Prime Times: Writers on Their Favorite TV Shows
edited by Douglas Bauer
(Crown)

The whole idea of an anthology praising TV shows pisses me off. In an era when there are God-knows-how-many TV stations full of crap and a recent report by the National Endowment of the Arts reports that only about 30% of Americans read a book every year, does the literary community need to hype television when television barely offers shit to the literary community in return? When was the last time you saw an interesting author talk about their work on a TV show? Besides the Charlie Rose Show, there's hardly a consistent offering--Oprah doesn't count because her picks are usually insipid self-help writers, and Book TV on C-Span doesn't count because it's freaking boring.

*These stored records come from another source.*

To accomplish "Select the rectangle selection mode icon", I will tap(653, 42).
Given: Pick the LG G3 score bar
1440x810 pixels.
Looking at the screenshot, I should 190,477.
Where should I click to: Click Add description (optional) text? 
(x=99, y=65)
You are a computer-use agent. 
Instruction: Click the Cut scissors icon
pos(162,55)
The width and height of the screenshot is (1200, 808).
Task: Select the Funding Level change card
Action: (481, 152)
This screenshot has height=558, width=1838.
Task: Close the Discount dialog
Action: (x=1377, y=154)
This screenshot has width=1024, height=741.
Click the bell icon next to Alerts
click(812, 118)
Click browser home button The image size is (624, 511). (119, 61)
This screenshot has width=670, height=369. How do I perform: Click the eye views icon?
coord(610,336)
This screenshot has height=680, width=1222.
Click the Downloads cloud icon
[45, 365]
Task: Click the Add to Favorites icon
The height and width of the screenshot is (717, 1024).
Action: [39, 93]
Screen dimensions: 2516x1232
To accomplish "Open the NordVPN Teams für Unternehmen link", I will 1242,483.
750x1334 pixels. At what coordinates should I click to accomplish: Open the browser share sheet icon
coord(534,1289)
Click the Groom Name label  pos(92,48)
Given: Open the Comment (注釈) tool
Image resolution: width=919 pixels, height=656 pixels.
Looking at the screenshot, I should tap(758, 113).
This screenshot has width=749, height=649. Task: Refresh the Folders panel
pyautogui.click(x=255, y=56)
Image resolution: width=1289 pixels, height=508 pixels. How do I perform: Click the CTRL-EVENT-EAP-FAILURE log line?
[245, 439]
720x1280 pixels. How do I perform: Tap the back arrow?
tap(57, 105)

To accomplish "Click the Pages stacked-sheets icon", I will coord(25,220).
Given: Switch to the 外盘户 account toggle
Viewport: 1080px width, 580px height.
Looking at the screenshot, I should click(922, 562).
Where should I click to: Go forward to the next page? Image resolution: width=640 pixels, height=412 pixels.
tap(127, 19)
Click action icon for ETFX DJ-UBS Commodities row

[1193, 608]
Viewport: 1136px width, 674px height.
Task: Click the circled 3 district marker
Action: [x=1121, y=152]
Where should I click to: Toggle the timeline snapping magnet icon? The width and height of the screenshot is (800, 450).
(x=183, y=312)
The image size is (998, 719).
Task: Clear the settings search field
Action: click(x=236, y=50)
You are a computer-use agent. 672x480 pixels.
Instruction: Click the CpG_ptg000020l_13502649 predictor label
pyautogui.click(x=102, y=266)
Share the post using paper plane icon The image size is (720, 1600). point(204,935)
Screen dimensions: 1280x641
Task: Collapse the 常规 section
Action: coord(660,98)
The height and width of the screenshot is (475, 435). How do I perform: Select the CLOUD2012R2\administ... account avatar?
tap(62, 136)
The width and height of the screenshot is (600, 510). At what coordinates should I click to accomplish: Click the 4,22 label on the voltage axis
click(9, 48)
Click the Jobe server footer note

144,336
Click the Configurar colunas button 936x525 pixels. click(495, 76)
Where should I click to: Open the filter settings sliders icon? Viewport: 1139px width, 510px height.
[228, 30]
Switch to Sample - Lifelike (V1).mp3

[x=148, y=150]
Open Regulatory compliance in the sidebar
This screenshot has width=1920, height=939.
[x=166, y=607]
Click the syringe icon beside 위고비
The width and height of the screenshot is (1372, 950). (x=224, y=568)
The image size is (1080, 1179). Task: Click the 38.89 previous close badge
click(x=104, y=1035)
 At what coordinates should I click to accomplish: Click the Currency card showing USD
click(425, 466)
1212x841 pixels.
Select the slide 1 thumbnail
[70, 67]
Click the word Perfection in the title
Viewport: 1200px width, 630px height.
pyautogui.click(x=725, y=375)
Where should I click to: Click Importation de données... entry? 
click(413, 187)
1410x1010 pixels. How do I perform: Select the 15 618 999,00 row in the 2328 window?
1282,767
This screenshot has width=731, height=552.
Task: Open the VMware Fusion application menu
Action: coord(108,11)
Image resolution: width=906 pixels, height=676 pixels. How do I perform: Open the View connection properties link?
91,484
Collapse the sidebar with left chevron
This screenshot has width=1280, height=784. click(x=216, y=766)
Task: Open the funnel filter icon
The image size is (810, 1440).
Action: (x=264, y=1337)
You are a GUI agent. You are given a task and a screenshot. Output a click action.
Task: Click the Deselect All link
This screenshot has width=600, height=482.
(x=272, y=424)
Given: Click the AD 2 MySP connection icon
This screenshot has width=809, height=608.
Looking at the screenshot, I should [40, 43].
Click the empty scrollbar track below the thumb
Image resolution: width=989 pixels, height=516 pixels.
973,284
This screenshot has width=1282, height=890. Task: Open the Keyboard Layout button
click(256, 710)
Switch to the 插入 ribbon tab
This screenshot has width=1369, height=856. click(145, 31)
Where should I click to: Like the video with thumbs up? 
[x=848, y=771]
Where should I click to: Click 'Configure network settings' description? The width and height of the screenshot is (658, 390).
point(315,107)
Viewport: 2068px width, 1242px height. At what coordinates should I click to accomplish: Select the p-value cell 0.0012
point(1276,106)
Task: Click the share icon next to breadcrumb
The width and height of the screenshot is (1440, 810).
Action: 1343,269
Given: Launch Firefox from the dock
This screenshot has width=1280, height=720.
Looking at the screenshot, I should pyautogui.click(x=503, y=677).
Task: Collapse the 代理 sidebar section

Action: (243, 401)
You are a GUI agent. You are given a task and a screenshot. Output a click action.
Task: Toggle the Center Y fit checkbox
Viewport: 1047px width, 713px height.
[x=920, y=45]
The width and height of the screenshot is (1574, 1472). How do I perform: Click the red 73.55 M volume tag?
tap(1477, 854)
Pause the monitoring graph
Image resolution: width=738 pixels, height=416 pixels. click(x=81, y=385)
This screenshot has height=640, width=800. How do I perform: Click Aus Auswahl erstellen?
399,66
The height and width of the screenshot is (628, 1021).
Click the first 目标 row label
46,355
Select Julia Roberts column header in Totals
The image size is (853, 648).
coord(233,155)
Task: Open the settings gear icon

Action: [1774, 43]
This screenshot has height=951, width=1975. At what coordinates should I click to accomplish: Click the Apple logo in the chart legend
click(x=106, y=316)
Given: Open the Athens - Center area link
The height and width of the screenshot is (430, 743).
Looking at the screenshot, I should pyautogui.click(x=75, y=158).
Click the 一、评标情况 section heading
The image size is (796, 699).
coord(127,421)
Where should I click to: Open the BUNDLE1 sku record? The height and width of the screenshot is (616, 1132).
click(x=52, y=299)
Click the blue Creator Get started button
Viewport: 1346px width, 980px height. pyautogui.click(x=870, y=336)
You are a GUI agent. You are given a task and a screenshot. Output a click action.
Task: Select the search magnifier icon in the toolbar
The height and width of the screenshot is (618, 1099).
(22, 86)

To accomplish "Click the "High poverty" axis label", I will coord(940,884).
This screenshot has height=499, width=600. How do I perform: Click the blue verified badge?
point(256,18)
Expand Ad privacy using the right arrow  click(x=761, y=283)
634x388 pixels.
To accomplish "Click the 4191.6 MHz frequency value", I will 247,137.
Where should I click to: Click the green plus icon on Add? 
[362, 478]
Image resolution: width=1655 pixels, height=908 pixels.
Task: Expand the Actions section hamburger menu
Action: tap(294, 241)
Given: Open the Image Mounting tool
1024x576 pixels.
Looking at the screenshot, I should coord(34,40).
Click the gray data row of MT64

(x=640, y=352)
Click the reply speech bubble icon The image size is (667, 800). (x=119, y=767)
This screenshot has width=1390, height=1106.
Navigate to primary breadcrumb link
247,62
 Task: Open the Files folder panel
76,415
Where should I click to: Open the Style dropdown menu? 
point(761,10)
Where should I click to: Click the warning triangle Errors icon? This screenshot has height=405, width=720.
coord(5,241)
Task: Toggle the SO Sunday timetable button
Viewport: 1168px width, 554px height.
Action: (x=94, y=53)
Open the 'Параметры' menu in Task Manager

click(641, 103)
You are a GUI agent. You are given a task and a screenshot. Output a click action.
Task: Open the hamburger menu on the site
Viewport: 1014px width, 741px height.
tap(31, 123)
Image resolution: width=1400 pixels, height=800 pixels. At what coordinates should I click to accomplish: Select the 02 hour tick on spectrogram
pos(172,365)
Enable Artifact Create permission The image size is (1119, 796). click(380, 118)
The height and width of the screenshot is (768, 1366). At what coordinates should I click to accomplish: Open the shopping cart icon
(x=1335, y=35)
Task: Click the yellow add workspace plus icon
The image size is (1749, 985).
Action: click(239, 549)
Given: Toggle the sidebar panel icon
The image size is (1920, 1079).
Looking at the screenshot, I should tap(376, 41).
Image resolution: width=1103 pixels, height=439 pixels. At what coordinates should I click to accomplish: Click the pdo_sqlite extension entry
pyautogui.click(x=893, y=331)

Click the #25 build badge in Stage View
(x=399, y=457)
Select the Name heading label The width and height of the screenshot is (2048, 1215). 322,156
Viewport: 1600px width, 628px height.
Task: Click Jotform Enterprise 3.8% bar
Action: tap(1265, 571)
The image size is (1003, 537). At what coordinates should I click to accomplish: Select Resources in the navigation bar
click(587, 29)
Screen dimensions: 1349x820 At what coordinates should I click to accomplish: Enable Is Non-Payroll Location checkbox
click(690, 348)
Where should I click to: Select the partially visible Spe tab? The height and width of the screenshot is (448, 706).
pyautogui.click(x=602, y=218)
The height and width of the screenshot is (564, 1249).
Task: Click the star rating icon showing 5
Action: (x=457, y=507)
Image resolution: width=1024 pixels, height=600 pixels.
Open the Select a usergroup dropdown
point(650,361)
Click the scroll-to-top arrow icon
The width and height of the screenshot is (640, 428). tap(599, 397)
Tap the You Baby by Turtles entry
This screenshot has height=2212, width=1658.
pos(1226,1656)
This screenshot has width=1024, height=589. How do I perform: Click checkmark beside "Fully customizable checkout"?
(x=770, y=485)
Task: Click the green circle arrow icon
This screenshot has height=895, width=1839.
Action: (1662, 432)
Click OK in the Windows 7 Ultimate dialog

Prime Times, is the anthology in question here, and there is a respectable gaggle of writers assembled, though only a few of them transcend the book's disposable theme, and even then, seeing people like Henry Louis Gates Jr., Sven Birkerts, and Jayne Anne Phillips writing about their beloved TV memories is sort of like Bruce Springsteen admitting a love for New Kids on the Block. The highlights are as follows: David Shields' passionate dissection of Howard Cosell; Douglas Rushkoff's illumination of a few cult classics (Monty Python, Mystery Science Theater 3000, a weird Christian film called The Cube); Mark Leyner's hilarious and purely fictional story about Hawaii Five-O's influence on a South Korean porn director; and Lan Samantha Chang's essay about why her family related so much to Gilligan's Island.

The lowlights, the gutter balls, the turds: Elizabeth McCracken's attempt to convince us that the horrid America's Funniest Home Videos is better than Seinfeld; Nora Ephron's flaccid tribute to Mary Tyler Moore; Stephen McCauley's insulting ode to infomercials; and far too many mentions of The Dick Van Dyke Show (quality shows like M*A*S*H and Twin Peaks are barely mentioned).

I'll admit that I have a TV and I enjoy the occasional vegetating, but there comes a point when the worship of television becomes a clogged artery in the heart of our culture. Prime Times might look yummy and taste good, but believe me, it's bad for us.